Je compris que quelque chose d'inhabituel s'était produit la nuit en approchant de ma station ce matin-là. Les lieux étaient vacants et scellés. En montant les marches de l'entrée principale je vis accourir Sidonie, me tendant la clé de la porte. C'était une jeune vendeuse de pain installée près de l'entrée du poste.

'' Mon capitaine, ils ont tous dû se rendre chez l'honorable Kiyungu. Il y a eu une attaque la nuit, qui aurait fait plusieurs morts, '' me dit-elle, essoufflée.

'' Ce n'était pas une raison pour te laisser la clé du poste de police ! '' lui répondis-je, furieux.

'' Personne n'avait de moyen de vous contacter par téléphone, Chef. Et les cabines téléphoniques n'ouvrent qu'à partir de huit heures, comme vous le savez. Mais je n'ai pas utilisé la clé, je vous le jure. ''

'' Autre chose ? '' lui demandai-je, après un bref silence.

'' Vers cinq heures du matin, un véhicule militaire est passé devant le commissariat, roulant en direction de la résidence de l'honorable sénateur. Puis vos policiers partirent d'ici une heure plus tard. Voilà que vous arrivez environ deux heures après leur départ. Ces militaires et leur voiture ne sont plus repassés par ici. ''

'' Que disent les gens dans le quartier ? ''

'' Que c'est un vrai carnage. On ne sait pas si monsieur Kiyungu a survécu. ''

'' Autre chose ? '' lui demandai-je plus calmement, me rappelant que cette jeune civile aimable au regard sincère et curieux, que je connaissais depuis six ans, m'avait, du reste, toujours semblé irréprochable.

'' Je peux me renseigner un peu plus, si vous le voulez. ''

'' Oui, fais-le. Sidonie, tu aurais été ma meilleure agente, si tu savais rédiger un rapport, '' lui dis-je, regrettant quelque peu de m'être emporté plus tôt.

En entrant dans mon bureau, je sentis combien il faisait plus chaud que d'ordinaire. Cela me rappela que le soleil s'était levé beaucoup plus tôt que d'habitude ce lundi-là, donnant l'impression j'étais en retard pour mon travail.

La demie heure de marche, que je m'imposais chaque jour sur le chemin du poste, était le secret de ma constante bonne forme. J'étais le superviseur en chef de mon sous-commissariat, une station de trois locaux servant de poste de police à Masambila, un grand quartier résidentiel de la périphérie sud-ouest de Kinshasa. J'arrivais en général le premier à mon travail, prenant la relève des trois policiers qui assuraient le service de nuit. Je repartais aussi le premier cependant. Non parce que j'étais le chef, mais parce que dans ma famille, la ponctualité était la chose la mieux héritée de notre père.

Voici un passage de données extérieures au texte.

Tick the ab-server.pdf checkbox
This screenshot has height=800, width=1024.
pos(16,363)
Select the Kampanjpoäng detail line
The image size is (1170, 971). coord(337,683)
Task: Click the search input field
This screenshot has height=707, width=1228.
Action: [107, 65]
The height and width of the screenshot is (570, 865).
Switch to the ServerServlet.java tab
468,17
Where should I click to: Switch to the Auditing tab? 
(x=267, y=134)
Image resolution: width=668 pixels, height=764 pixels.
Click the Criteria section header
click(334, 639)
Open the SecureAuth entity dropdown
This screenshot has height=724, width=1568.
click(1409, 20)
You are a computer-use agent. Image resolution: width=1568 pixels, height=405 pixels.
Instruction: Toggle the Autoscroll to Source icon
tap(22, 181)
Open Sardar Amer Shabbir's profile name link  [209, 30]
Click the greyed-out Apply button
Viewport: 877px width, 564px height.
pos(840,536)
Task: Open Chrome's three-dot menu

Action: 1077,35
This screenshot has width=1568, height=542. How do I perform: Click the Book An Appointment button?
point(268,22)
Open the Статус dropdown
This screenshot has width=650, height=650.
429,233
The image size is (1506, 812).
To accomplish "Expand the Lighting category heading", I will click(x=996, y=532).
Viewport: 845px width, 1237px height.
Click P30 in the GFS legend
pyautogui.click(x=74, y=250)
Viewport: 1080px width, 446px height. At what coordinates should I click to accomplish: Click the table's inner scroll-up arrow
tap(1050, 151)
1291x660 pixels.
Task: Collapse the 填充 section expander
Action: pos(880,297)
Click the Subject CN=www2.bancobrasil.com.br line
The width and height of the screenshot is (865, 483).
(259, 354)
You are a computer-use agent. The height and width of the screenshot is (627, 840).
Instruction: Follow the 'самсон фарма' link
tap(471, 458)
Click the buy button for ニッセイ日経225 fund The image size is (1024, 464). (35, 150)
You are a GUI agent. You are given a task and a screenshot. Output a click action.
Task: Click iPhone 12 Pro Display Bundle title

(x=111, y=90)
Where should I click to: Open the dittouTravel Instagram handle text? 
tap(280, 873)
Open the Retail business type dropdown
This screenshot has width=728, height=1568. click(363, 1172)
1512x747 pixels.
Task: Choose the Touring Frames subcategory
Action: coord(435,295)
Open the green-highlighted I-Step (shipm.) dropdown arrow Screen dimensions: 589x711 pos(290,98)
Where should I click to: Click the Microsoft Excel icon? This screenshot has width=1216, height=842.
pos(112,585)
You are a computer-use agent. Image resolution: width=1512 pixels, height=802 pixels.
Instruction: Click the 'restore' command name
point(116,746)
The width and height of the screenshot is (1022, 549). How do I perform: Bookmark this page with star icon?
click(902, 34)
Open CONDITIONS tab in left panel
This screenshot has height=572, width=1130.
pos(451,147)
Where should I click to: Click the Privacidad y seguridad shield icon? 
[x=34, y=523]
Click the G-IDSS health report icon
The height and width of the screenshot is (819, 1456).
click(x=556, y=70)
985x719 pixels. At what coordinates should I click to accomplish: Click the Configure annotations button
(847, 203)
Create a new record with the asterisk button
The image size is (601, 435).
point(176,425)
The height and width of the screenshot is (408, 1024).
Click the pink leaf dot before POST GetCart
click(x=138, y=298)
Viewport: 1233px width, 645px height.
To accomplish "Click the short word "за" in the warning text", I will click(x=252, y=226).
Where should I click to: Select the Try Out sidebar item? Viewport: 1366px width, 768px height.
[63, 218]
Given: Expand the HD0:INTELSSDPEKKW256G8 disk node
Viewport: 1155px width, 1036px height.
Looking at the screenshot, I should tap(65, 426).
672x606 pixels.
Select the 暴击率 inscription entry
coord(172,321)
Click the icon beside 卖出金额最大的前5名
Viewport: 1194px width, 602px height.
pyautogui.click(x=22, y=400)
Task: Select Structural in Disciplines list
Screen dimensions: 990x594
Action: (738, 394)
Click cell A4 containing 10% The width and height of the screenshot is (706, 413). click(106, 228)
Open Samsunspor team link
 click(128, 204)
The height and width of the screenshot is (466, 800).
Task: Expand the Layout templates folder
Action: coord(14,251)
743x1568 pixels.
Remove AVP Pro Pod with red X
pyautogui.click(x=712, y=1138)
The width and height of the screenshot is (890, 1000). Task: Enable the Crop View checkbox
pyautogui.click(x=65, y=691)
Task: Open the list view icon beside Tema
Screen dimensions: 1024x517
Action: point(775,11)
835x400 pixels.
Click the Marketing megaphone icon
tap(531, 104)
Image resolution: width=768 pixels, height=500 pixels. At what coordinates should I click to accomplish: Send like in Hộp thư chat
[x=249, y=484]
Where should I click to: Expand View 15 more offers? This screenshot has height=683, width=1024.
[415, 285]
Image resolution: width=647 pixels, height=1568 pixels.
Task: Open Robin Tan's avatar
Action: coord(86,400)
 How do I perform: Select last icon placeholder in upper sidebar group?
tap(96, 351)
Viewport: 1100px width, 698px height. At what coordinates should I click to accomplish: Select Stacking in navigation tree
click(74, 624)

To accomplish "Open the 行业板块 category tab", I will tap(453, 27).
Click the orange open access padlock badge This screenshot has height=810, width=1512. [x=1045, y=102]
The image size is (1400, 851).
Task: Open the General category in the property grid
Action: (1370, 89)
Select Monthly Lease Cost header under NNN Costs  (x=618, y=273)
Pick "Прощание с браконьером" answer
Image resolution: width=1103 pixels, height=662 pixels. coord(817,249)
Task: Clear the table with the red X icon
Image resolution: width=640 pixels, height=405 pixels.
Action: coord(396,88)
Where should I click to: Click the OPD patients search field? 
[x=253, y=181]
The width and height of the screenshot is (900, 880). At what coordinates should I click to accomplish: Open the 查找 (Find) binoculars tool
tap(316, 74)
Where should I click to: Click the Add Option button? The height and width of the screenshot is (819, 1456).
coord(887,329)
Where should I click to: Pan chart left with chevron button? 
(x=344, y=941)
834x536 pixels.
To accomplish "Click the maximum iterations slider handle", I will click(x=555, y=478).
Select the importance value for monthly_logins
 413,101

Après avoir ouvert la fenêtre de la petite pièce de neuf mètres-carrés qui constituait mon bureau, je posai mon sac sur la table et en sortis mon téléphone pour appeler Madrid, le chef d'équipe, qui avait supervisé le service de nuit.

'' Mon capitaine, il y a deux cadavres et un blessé grave qui a été transporté vers le dispensaire le plus proche. Ce sont tous des gardes du corps du Sénateur Kiyungu, '' me dit-il.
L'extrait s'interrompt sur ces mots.